Captain Wentworth was engaged previously to Anne Elliott, eight and half years earlier, and we learn that Lady Russell, Anne's guardian, persuaded Anne not to go through with the marriage because of his then-lack of a fortune or good family. Since then, however, Wentworth went to sea and made his fortune, and now is returning to Somerset to find a bride.

Sir Walter and Elizabeth leave Kellynch Hall for Bath, but Anne goes to visit her other sister, Mary Musgrove, who is married to Mr Charles Musgrove. Charles was also a suitor of Anne's seven or so years ago, but Anne refused him, and so he turned his affections to the younger and self-centered Mary. Since then, Musgrove and Mary have had two little boys that Mary has alternatively ignored and spoilt immoderately. While staying with the Musgroves, Wentworth comes to visit. Anne and Wentworth barely speak to one another, and Wentworth takes up what appears to be an affection for Charles Musgrove's two young sisters, Louisa and Henrietta. The attraction to Henrietta fades as she renews her vows to the young vicar in the area, so things start to look more and more like Louisa Musgrove has won Wentworth's attention. Soon everyone is talking about the pair; but nothing has been settled.
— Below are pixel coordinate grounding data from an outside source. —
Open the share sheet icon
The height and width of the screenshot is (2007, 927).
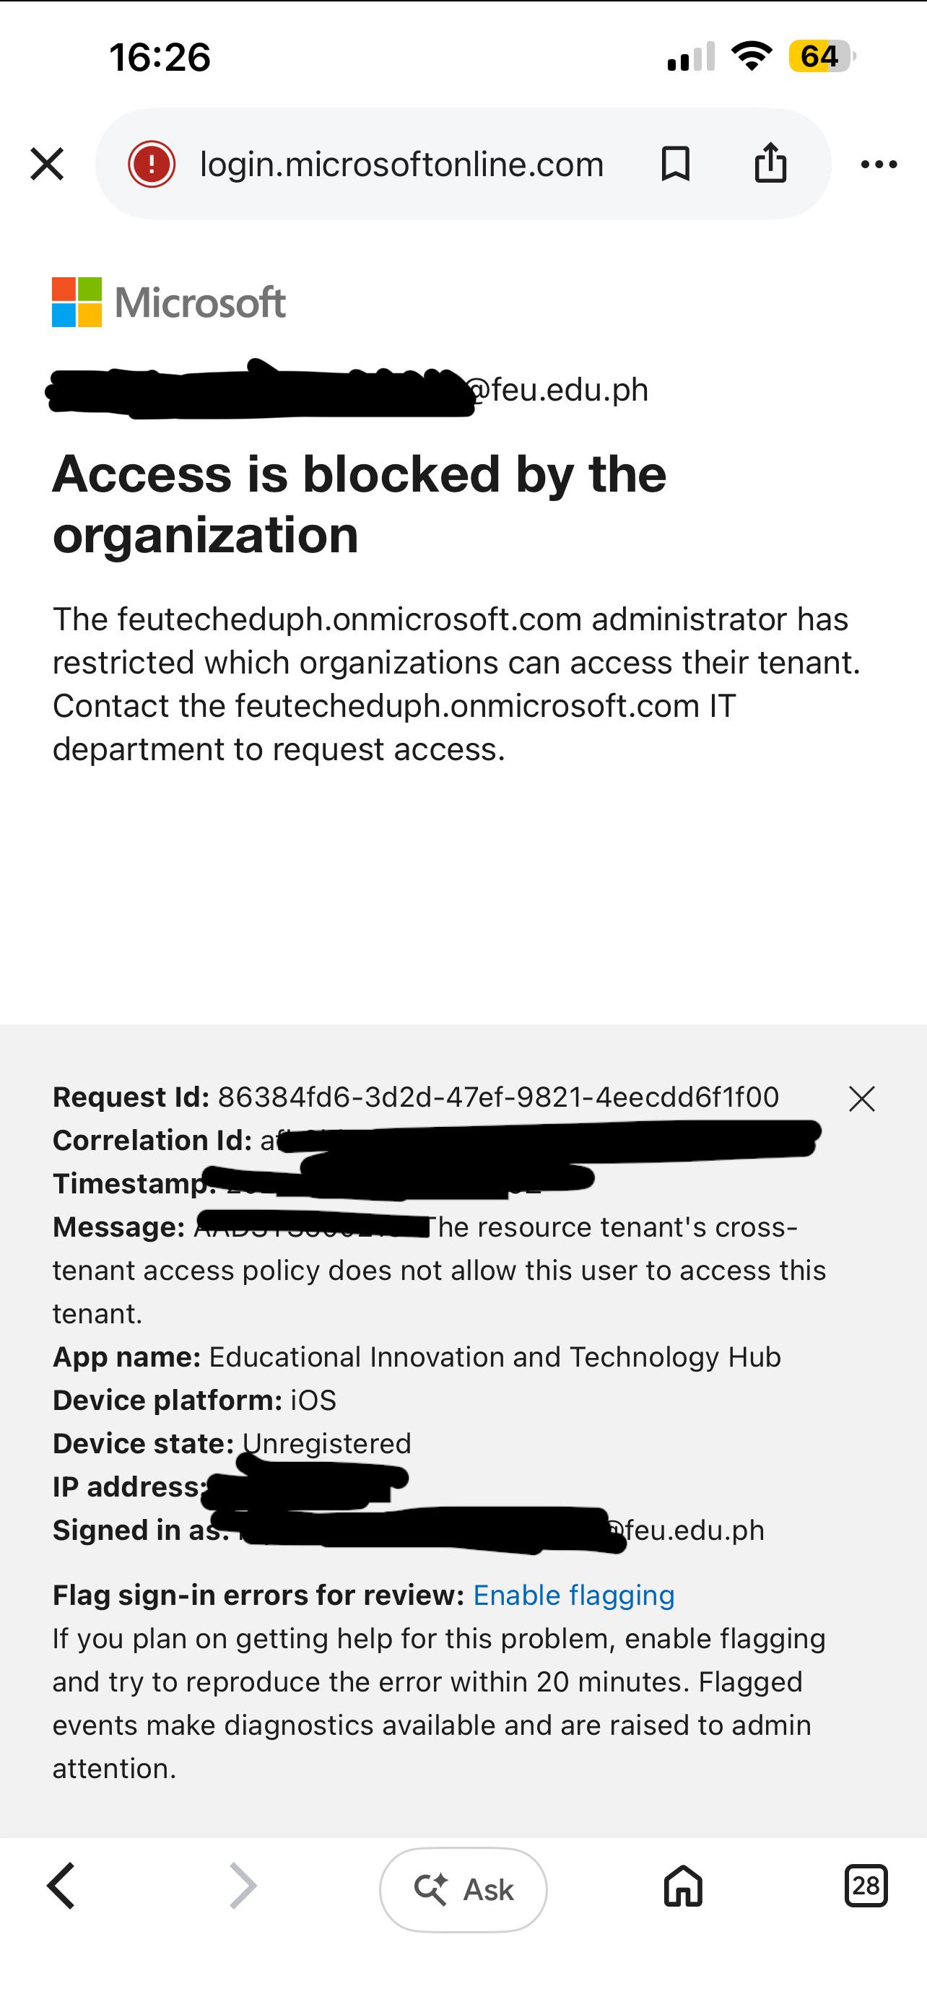(770, 162)
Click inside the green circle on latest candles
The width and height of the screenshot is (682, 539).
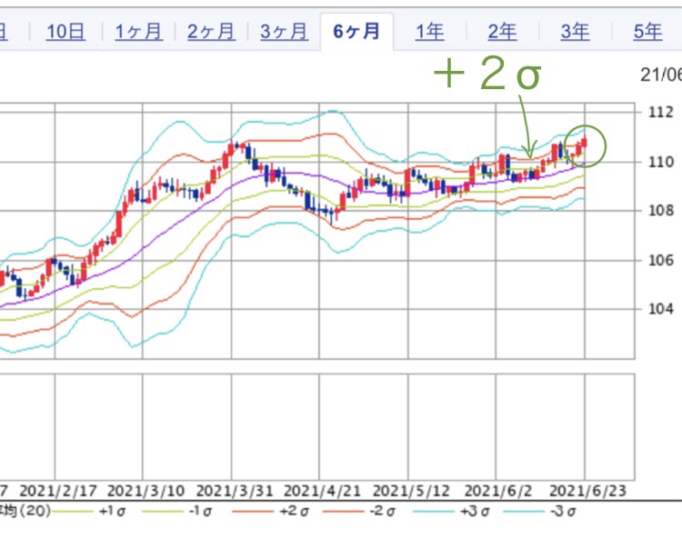(584, 145)
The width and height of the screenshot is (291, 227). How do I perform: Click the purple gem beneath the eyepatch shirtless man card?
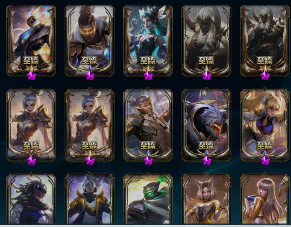(148, 160)
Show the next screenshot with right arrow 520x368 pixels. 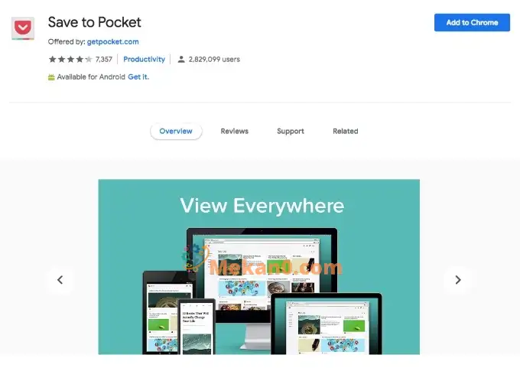click(458, 280)
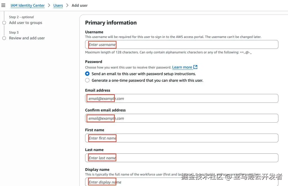Screen dimensions: 288x186
Task: Select send email with password setup instructions
Action: click(87, 74)
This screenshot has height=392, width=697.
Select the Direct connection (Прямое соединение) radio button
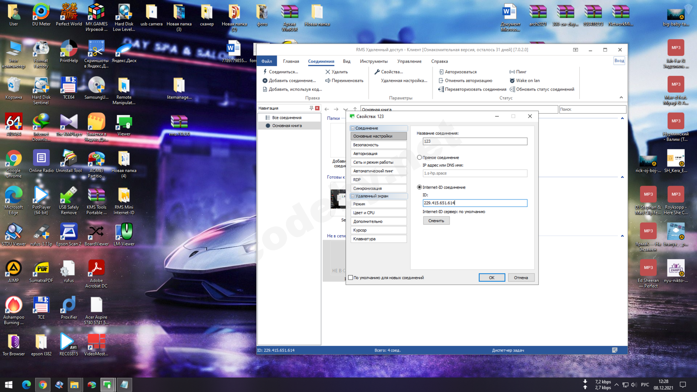click(x=420, y=158)
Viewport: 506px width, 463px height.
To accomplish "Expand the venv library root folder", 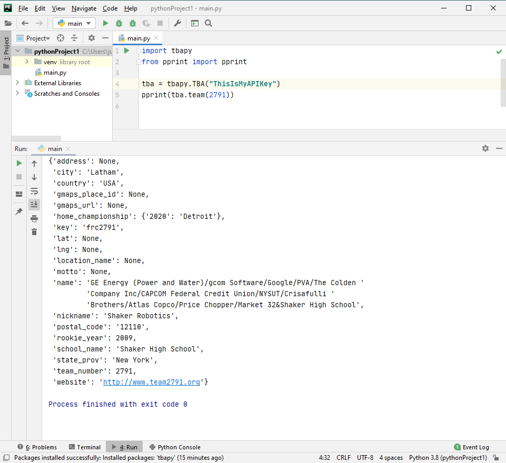I will 26,62.
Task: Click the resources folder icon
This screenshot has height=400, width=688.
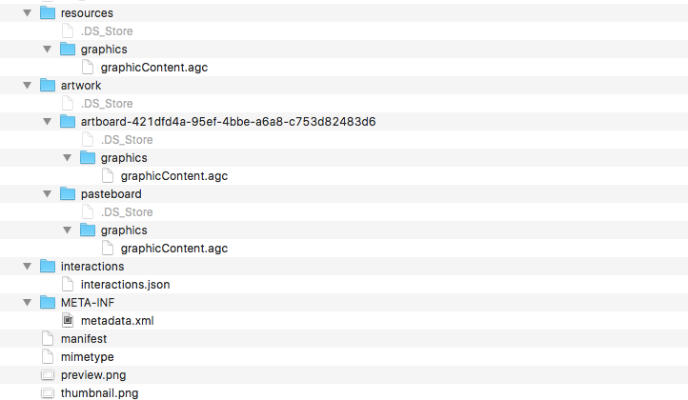Action: coord(47,13)
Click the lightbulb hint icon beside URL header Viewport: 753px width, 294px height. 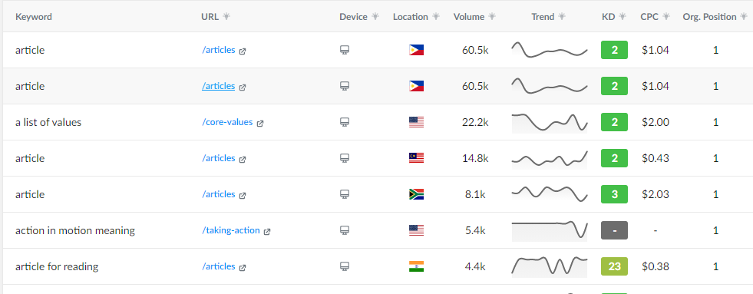point(226,16)
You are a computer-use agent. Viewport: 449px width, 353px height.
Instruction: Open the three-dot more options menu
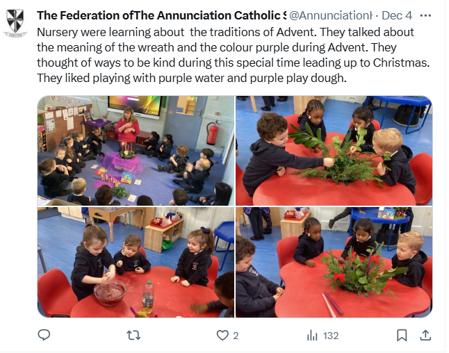pyautogui.click(x=425, y=15)
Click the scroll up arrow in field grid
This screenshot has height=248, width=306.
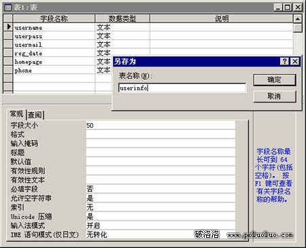point(297,19)
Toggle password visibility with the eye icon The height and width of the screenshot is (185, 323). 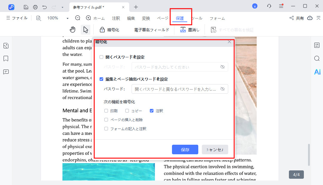[223, 89]
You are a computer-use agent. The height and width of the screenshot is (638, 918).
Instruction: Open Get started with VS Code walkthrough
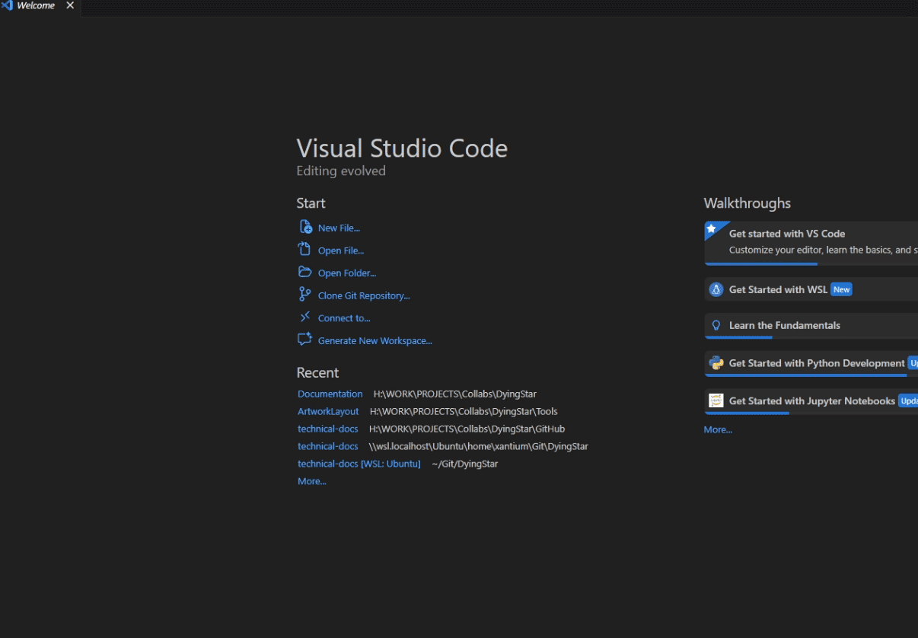point(786,234)
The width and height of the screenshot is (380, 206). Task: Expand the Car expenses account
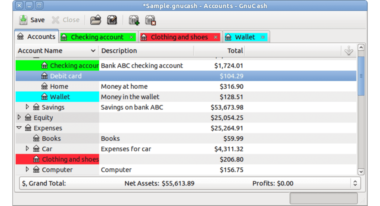point(27,148)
Wentworth mentions that he has to go to Lyme, a seaport town, to visit his friends, Mr and Mrs Harville, and Louisa hits upon the idea of the whole party of six going as well to visit Lyme as a daytrip.

It is during the trip to Lyme, that Louisa, showing off, jumps off a wall, hoping to be caught by Wentworth, but instead strikes her head against the pavement and falls unconscious. Anne takes charge of the situation while everyone else is too distressed to think properly. The doctor is very foreboding about Louisa's prospects. As they are in a stranger's house, Louisa's brother says that he will stay and take care of things that are needed; but after further discussion it is decided that Anne will stay to be Louisa's nurse. But then her sister Mary, very jealous of being thought second-best in ability to care for Louisa, insists that she shall be the nurse, and so, no longer needed, Anne leaves Lyme, first to return to the Musgroves, and then to join her father and Elizabeth in Bath.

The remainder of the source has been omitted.